EXTRACTED ENTRIES:
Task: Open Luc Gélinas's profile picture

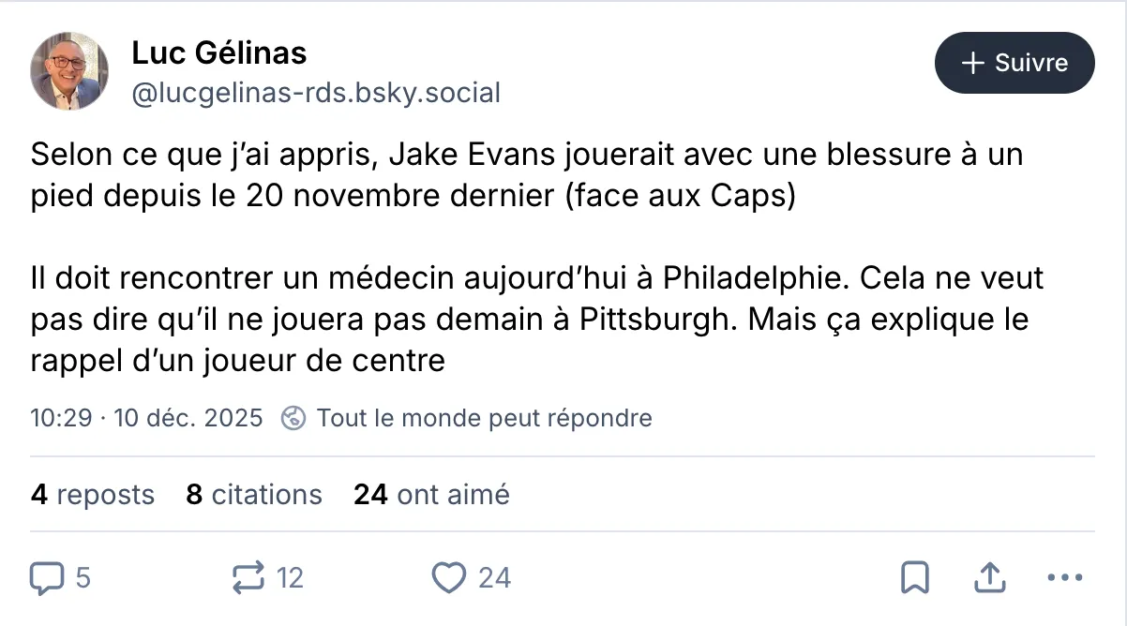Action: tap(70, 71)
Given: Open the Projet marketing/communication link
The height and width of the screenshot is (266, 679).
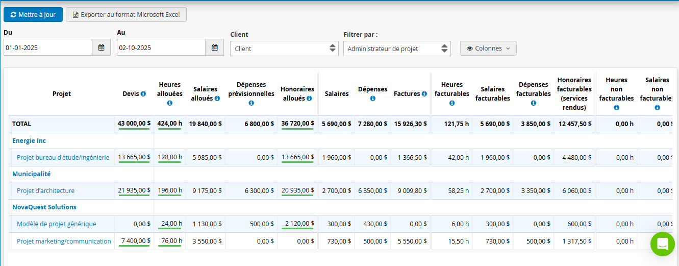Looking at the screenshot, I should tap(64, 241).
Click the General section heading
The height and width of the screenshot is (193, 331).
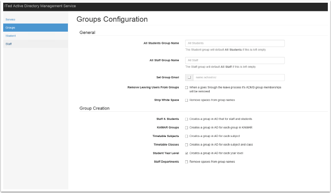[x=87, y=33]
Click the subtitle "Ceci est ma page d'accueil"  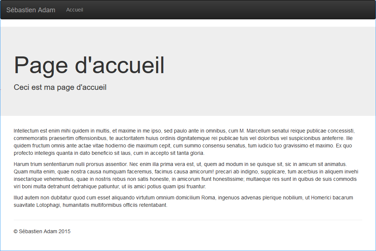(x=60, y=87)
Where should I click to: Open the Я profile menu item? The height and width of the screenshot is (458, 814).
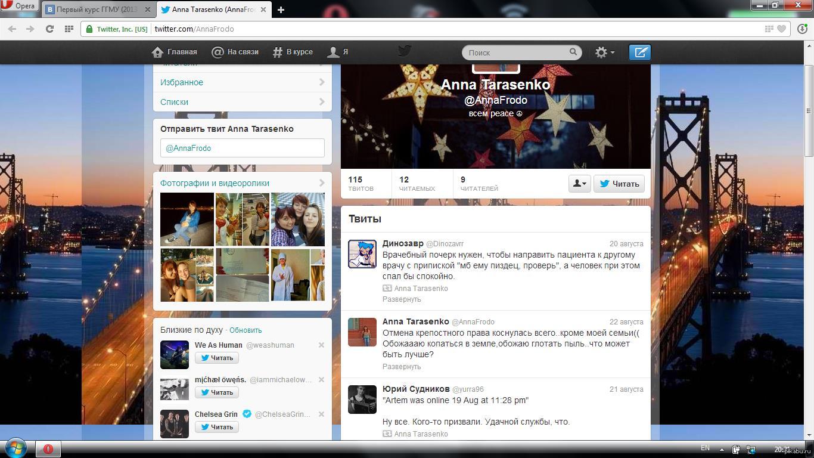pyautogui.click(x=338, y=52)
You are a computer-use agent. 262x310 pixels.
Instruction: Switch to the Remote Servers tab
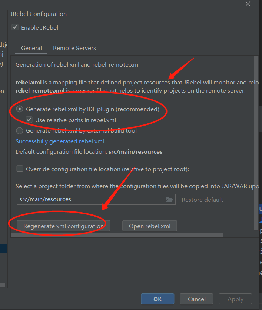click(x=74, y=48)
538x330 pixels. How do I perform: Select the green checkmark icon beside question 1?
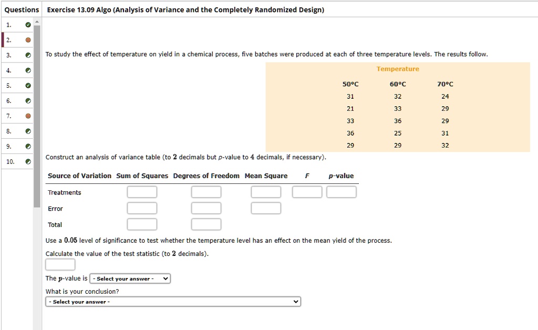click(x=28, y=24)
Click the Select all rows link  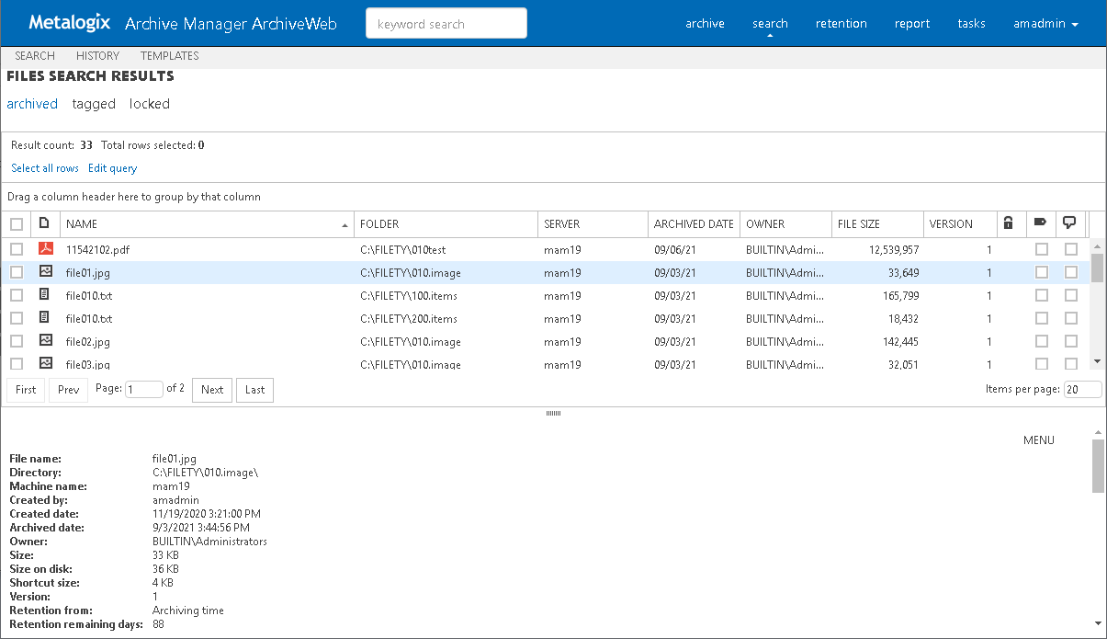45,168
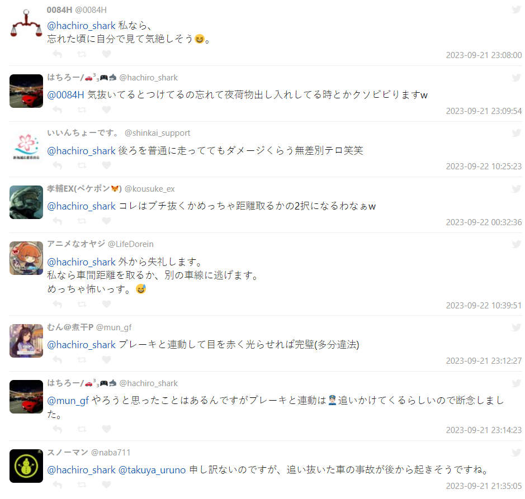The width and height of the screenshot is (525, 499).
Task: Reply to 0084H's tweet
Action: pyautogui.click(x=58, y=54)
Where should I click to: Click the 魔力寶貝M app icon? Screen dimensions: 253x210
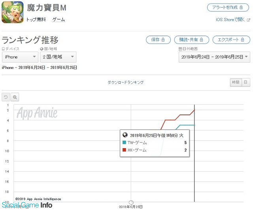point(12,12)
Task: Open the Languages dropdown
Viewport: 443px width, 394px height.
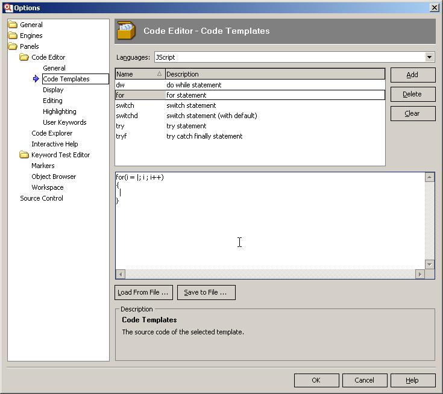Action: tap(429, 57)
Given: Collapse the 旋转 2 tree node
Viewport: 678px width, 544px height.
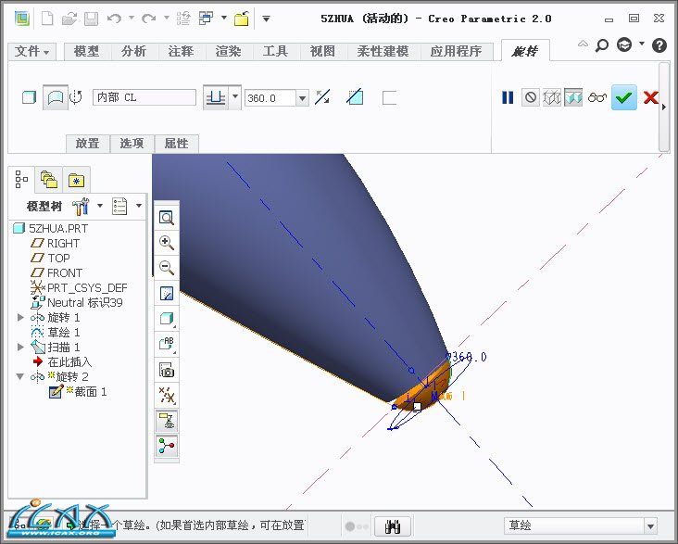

TO DO: In the records above, find the line containing "Where should I click to: Click". Reproduce it and every line after it through the last line, omitting pictures.

WRITTEN ANSWER:
Where should I click to: Click the 魔力寶貝M app icon? Screen dimensions: 253x210
point(12,12)
Task: Open the Languages dropdown
Viewport: 443px width, 394px height.
Action: tap(429, 57)
Given: Collapse the 旋转 2 tree node
Viewport: 678px width, 544px height.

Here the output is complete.